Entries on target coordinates
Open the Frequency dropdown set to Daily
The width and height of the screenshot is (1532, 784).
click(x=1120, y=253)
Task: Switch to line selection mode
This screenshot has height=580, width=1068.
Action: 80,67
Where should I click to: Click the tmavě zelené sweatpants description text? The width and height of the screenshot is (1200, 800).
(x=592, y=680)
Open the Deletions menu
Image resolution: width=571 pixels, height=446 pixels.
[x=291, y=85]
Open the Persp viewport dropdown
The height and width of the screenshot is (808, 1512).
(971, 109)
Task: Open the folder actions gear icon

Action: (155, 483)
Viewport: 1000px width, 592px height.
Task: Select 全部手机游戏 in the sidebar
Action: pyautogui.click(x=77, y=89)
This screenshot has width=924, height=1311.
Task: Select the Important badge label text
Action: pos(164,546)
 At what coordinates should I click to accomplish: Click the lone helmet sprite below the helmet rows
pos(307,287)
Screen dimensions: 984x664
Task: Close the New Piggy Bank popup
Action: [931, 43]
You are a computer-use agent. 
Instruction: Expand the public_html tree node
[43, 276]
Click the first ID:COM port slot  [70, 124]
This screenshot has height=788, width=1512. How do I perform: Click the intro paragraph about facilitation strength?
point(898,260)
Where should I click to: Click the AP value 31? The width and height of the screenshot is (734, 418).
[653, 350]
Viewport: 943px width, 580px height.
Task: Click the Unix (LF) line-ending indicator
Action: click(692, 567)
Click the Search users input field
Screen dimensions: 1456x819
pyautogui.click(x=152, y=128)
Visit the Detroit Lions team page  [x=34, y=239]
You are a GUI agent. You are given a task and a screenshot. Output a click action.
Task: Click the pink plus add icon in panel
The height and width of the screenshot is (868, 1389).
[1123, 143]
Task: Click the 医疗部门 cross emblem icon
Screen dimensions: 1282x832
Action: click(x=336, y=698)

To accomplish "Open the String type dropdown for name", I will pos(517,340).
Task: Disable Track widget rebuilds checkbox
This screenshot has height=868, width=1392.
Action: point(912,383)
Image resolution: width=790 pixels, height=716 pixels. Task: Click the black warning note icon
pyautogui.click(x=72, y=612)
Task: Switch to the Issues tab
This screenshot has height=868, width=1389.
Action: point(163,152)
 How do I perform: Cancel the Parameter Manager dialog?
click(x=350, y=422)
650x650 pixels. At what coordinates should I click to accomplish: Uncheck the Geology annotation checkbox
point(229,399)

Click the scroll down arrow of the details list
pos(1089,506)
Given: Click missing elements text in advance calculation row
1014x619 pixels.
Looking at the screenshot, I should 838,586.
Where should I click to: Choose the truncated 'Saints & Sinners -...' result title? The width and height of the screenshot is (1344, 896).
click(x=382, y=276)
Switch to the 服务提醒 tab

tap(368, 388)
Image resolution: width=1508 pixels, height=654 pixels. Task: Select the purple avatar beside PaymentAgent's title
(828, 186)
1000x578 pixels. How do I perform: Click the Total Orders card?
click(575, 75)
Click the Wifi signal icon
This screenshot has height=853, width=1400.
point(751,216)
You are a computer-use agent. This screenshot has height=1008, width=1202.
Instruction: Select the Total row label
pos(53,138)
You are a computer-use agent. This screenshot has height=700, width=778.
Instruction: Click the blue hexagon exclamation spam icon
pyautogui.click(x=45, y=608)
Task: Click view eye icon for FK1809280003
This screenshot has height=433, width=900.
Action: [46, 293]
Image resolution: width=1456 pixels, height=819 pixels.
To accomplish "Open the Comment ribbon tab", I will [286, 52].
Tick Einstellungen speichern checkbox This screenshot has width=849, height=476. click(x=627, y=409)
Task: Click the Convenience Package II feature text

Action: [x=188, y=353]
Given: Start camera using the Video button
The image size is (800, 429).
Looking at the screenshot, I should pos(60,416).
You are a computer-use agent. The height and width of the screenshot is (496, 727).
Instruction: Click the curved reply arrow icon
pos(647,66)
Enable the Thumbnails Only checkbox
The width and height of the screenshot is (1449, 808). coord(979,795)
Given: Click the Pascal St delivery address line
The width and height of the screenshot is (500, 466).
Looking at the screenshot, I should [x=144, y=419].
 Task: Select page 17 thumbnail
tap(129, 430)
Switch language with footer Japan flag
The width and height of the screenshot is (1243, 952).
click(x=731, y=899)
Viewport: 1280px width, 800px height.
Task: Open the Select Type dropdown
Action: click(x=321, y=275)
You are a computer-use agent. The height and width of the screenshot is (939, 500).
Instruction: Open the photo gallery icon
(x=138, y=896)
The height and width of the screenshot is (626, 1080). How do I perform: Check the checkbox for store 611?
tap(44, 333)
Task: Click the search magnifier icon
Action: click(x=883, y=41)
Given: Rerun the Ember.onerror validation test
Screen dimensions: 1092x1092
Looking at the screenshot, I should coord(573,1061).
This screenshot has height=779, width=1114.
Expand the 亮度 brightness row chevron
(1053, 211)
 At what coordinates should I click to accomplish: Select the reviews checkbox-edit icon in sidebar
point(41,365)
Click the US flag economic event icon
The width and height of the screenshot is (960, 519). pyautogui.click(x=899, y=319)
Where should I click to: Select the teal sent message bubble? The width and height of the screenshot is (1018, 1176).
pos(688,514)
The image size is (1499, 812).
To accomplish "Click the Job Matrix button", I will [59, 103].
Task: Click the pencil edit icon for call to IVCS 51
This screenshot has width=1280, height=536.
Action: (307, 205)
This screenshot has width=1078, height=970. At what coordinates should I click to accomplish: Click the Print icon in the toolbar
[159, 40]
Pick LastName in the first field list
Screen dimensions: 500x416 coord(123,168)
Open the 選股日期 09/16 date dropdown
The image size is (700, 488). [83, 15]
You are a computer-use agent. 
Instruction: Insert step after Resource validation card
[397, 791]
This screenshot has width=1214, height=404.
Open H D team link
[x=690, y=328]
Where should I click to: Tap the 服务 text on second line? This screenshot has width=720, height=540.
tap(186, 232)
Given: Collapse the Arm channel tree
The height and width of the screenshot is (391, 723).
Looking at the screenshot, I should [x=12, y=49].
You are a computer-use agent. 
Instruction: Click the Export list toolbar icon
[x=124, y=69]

## Goal
Put the data from the line containing "The height and width of the screenshot is (626, 1080)." through the line containing "point(41,365)", both included, into a numbered list, omitting blank lines.

## Written answer
1. The height and width of the screenshot is (626, 1080). How do I perform: Check the checkbox for store 611?
2. tap(44, 333)
3. Task: Click the search magnifier icon
4. Action: click(x=883, y=41)
5. Given: Rerun the Ember.onerror validation test
6. Screen dimensions: 1092x1092
7. Looking at the screenshot, I should coord(573,1061).
8. This screenshot has height=779, width=1114.
9. Expand the 亮度 brightness row chevron
10. (1053, 211)
11.  At what coordinates should I click to accomplish: Select the reviews checkbox-edit icon in sidebar
12. point(41,365)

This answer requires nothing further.